原文 -
------------------------------------
实现上,存储层抽象不同物理后端,对类型化记忆图、稠密向量索引和稀疏关键词索引提供统一接口。
Experiments
We evaluate long-term conversational capability using two widely adopted benchmarks: LoCoMo, which contains ultra-long conversations with average length of 9K tokens, and LongMemEval, a large-scale stress-test benchmark with an average context length exceeding 100K tokens.
实验使用两个长期对话基准:LoCoMo 平均对话长度约 9K token,用于评估长程时间和因果检索;LongMemEval 平均上下文超过 100K token,用于测试扩展性和长期记忆保持。
LoCoMo Results
On LoCoMo, MAGMA achieves an overall LLM-as-a-Judge score of 0.700, compared with Full Context 0.481, A-MEM 0.580, MemoryOS 0.553, and Nemori 0.590.
------------------------------------
所示数据 -
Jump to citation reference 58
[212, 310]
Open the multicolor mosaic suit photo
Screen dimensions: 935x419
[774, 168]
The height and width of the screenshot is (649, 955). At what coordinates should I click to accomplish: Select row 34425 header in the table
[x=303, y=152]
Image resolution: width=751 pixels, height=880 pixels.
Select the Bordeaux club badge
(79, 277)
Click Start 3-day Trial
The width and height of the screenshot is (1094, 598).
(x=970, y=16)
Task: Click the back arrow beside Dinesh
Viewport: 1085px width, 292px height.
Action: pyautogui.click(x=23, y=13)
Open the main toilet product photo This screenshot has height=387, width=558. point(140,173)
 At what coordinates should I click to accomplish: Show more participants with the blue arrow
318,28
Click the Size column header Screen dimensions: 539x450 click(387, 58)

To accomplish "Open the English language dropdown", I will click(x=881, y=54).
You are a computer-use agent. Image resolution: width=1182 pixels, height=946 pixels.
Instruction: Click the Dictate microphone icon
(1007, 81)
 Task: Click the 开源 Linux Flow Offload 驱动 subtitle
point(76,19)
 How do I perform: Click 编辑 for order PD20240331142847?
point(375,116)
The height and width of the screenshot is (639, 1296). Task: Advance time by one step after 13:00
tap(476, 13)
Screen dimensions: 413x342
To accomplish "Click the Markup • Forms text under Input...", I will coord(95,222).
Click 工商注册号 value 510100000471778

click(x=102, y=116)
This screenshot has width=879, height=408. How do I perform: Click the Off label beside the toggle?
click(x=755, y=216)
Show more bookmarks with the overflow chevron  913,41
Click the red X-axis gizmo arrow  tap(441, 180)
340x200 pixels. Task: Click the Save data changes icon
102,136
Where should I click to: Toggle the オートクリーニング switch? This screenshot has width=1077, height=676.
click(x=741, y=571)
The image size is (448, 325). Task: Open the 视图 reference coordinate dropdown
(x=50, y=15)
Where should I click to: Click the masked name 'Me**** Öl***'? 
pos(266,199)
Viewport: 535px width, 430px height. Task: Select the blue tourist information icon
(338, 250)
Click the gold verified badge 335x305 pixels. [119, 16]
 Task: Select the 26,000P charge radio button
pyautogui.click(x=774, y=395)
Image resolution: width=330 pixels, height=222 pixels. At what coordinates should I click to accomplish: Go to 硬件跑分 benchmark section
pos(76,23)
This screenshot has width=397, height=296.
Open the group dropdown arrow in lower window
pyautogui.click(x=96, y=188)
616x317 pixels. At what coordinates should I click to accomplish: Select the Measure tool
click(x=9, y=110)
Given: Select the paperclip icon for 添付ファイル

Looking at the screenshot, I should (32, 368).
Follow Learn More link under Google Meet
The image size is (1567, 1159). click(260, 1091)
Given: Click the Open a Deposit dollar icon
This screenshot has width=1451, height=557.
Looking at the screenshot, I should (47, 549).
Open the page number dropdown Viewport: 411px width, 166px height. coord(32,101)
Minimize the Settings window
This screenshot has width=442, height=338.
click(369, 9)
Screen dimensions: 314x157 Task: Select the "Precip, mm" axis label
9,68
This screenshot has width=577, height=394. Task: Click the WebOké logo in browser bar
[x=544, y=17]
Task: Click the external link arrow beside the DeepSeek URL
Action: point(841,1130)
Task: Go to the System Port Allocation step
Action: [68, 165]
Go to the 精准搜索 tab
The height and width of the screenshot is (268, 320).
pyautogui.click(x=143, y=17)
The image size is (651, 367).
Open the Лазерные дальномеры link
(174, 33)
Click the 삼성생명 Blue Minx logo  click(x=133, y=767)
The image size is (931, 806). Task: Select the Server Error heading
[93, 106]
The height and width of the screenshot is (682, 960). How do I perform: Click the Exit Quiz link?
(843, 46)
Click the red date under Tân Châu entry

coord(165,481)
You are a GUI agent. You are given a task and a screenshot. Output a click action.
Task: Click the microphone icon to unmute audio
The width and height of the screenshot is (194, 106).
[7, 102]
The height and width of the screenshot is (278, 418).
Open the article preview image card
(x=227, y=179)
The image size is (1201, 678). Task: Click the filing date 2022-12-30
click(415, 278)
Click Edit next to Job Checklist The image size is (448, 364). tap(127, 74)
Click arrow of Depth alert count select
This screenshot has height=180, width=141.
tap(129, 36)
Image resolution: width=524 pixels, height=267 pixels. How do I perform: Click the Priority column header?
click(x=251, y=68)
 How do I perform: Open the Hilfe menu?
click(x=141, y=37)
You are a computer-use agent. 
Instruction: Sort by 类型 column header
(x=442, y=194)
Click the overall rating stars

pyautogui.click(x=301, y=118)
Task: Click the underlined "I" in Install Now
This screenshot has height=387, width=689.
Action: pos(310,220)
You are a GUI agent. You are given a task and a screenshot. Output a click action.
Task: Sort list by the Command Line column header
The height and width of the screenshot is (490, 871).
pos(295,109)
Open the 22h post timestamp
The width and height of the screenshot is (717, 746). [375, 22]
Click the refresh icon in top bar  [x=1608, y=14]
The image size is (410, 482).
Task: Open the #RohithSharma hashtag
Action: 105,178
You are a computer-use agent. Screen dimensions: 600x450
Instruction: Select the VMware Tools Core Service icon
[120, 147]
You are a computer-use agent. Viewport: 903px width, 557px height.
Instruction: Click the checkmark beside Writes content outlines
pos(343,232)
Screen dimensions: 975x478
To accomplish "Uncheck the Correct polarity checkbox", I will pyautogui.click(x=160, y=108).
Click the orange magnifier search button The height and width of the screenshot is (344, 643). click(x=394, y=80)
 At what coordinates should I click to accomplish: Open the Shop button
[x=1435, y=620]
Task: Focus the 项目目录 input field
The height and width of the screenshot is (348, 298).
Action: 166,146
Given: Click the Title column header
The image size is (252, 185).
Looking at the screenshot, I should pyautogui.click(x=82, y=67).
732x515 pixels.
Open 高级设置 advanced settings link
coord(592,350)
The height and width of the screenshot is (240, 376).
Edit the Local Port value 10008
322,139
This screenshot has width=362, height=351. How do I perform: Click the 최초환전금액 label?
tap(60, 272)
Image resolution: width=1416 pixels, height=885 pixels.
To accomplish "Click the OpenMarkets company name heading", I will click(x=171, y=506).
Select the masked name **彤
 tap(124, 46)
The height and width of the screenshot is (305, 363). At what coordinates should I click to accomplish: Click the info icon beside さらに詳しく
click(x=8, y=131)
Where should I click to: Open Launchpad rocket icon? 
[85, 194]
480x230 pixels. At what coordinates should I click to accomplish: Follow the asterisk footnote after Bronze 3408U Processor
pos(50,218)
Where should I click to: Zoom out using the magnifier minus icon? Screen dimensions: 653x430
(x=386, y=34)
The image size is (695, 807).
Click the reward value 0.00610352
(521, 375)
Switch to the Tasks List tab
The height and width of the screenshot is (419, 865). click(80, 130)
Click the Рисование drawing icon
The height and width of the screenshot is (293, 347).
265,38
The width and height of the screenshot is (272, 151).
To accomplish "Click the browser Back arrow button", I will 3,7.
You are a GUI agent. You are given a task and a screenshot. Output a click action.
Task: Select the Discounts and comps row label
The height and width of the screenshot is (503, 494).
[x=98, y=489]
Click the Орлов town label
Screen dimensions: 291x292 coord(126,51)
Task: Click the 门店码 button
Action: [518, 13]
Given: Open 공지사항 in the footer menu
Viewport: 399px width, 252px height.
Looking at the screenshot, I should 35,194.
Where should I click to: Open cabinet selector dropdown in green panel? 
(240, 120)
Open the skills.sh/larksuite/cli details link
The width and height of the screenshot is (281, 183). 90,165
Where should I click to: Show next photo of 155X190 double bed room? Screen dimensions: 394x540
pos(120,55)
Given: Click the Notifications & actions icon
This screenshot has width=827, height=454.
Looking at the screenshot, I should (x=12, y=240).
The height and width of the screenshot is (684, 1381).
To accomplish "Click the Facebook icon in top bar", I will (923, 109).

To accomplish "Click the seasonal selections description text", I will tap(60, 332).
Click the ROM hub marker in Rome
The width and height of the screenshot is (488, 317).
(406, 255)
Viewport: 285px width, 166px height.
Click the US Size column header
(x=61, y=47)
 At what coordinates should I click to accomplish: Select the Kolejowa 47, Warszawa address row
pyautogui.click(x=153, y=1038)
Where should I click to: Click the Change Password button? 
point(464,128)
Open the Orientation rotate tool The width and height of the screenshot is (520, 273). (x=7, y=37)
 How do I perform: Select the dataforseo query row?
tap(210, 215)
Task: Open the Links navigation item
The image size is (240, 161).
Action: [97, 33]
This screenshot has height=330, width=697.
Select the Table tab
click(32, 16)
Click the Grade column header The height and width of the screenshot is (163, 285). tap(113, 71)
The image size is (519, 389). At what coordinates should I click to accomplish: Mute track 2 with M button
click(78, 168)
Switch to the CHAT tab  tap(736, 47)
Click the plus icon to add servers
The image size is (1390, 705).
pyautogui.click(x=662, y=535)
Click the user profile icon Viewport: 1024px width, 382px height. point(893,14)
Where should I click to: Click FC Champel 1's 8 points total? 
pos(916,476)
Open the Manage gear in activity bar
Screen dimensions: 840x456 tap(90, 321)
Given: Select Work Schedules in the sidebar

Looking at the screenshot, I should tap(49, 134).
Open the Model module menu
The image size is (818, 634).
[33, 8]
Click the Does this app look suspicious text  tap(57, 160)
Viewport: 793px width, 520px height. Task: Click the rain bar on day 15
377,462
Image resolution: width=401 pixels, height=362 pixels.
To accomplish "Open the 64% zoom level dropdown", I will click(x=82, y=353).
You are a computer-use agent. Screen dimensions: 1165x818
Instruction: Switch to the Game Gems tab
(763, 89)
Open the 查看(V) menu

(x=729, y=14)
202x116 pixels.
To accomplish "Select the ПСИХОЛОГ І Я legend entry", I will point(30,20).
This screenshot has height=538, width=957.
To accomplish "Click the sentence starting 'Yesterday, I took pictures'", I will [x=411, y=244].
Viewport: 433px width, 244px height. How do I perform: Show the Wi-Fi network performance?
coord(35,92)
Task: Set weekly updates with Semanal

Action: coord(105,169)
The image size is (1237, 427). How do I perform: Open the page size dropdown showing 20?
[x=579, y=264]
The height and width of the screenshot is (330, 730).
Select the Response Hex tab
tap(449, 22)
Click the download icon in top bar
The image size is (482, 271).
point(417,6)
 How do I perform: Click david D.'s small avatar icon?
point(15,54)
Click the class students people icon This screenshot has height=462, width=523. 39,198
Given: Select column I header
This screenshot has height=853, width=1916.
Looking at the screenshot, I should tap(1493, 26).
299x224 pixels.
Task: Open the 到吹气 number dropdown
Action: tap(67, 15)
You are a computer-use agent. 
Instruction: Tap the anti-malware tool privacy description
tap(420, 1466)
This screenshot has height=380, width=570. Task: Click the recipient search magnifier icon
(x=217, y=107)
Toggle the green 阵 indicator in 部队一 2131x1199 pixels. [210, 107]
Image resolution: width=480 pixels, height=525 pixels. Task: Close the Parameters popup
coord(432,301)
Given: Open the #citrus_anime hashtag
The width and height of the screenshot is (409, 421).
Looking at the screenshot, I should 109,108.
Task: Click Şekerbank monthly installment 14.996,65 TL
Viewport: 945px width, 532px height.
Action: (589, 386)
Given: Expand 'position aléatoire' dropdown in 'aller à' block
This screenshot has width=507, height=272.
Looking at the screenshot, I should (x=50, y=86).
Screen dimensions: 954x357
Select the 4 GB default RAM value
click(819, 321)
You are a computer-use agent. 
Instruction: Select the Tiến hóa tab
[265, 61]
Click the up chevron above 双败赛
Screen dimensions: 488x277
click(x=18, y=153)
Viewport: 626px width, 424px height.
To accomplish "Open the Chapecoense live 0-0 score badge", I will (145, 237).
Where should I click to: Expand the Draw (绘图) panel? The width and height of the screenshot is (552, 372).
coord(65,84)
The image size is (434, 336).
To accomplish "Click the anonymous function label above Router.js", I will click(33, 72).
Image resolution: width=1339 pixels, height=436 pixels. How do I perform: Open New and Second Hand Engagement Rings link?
------------------------------------
任务要求 - 请照抄原文中从“实现上,存储层抽象不同物理后”一直到“exceeding 100K tokens.”的全部内容。 作答时只能依据原文。

参考答案 -
实现上,存储层抽象不同物理后端,对类型化记忆图、稠密向量索引和稀疏关键词索引提供统一接口。
Experiments
We evaluate long-term conversational capability using two widely adopted benchmarks: LoCoMo, which contains ultra-long conversations with average length of 9K tokens, and LongMemEval, a large-scale stress-test benchmark with an average context length exceeding 100K tokens.